• Partes do exercício:
1. De acordo com o trecho sobre IA na educação, qual é o maior problema, já que não é o hardware nem o software?
2. Transforme em lista o parágrafo do trecho sobre IA na educação que começa com "Os professores podem promover reflexões críticas", conservando os fatos principais.
3. No parágrafo iniciado por "A IA pode economizar tempo dos professores", o que o trecho sobre IA na educação diz que a IA pode fazer? Liste todos os itens.

• Trecho do texto:
━━━━━━

Eliane: Toda Inteligência Artificial, e não somente o ChatGPT, pode entrar como mocinho ou vilão na história. O maior problema não é hardware ou software, é o peopleware, a intenção e a forma como as pessoas usam essas ferramentas. As escolas podem usar a IA para melhorar a experiência de aprendizagem com planos de aula mais customizados para cada aluno, para tornar as aulas mais acessíveis e inclusivas, mais atraentes.
O chat tem que ser facilitado para que os alunos desenvolvam sua criatividade e para auxiliar no aprendizado de disciplinas tradicionais. O uso correto pode ajudar a mostrar aos alunos justamente as limitações dessa nova inteligência. Os professores podem provocar um chat que gere respostas para fazer com que os alunos aprendam a desconfiar.
Os professores podem promover reflexões críticas, éticas, propor debates em grupo, mostrar a importância de como fazer perguntas. Se você faz uma pergunta rasa e mal formulada para o ChatGPT, a resposta não vai ajudar. É preciso estimular a usar o GPT como ponto de partida.
A ferramenta é útil para dar ideias iniciais, mas não para criar um material inédito. Sem falar que os alunos com a IA podem ter acesso muito mais amplo a recursos educacionais online, como plataforma educativas, cursos online, material de gamificação, livros digitais, tradução de idiomas, aumento de vocabulário, …
EX: Qual seria o impacto positivo para professores e gestores?
Eliane: A IA pode economizar tempo dos professores, pois eles conseguem automatizar tarefas repetitivas. Pode gerar melhores análises de dados, fazer previsões, e muito mais. Tudo isso permitindo que os professores se concentrem em outros aspectos e que melhorem a qualidade de educação que oferecem.
É muito importante pensar em mudar a forma de avaliar estudantes, trocar provas que medem conhecimento acumulado por conhecimento aplicado, ou seja, pela formulação de projetos e apresentações orais, para mostrar capacidade de argumentação que está muito em falta hoje em dia.

━━━━━━

• Dados fornecidos:
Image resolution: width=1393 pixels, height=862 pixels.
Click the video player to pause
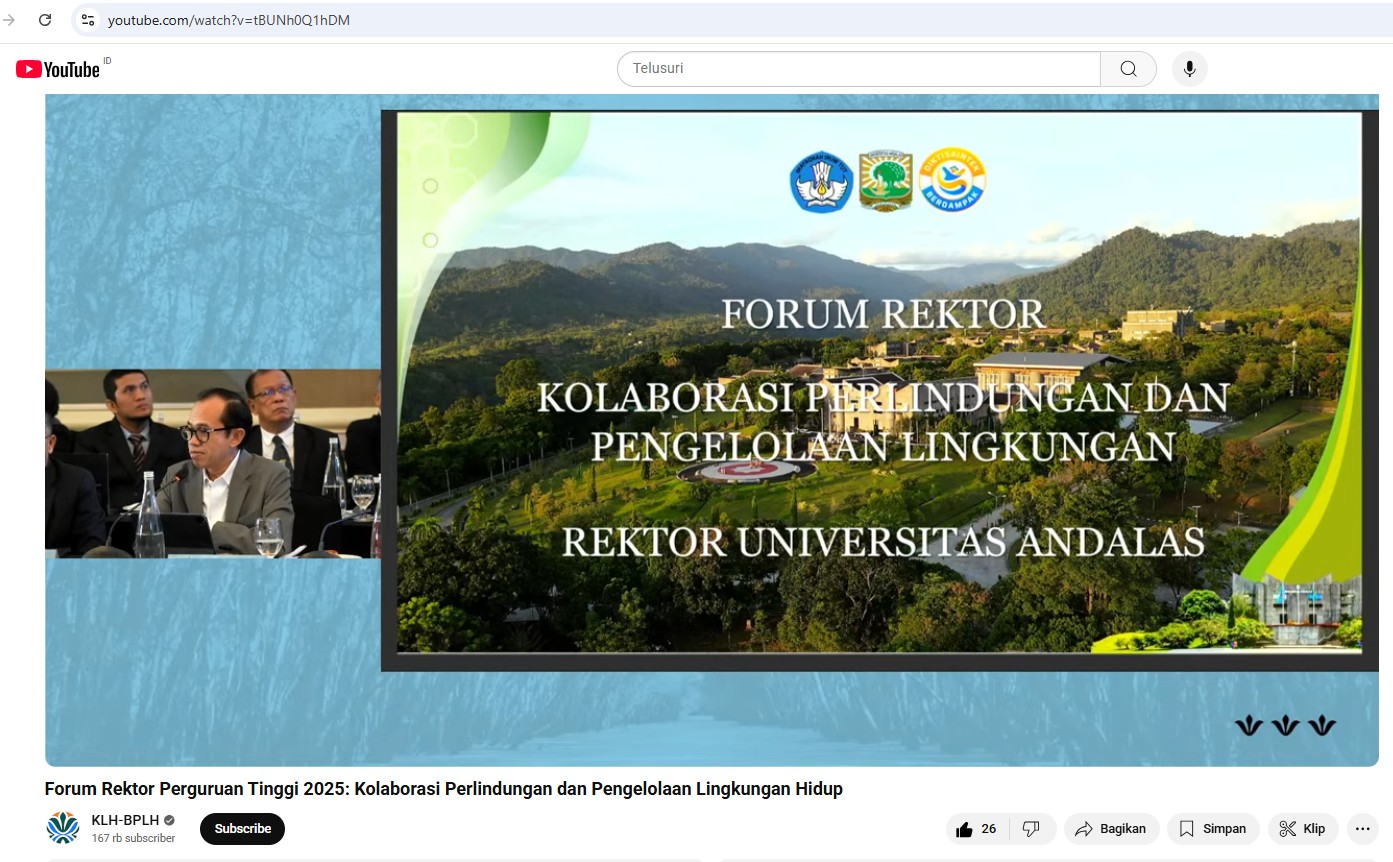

━━━━━━

• Respostas em ordem:
1. O peopleware, isto é, a intenção e a forma como as pessoas usam essas ferramentas.

2.
- Os professores podem promover reflexões críticas e éticas, propor debates em grupo e mostrar a importância de saber fazer perguntas.
- Uma pergunta rasa e mal formulada ao ChatGPT gera uma resposta que não ajuda.
- É preciso estimular o uso do GPT como ponto de partida.

3.
- Economizar tempo dos professores
- Gerar melhores análises de dados
- Fazer previsões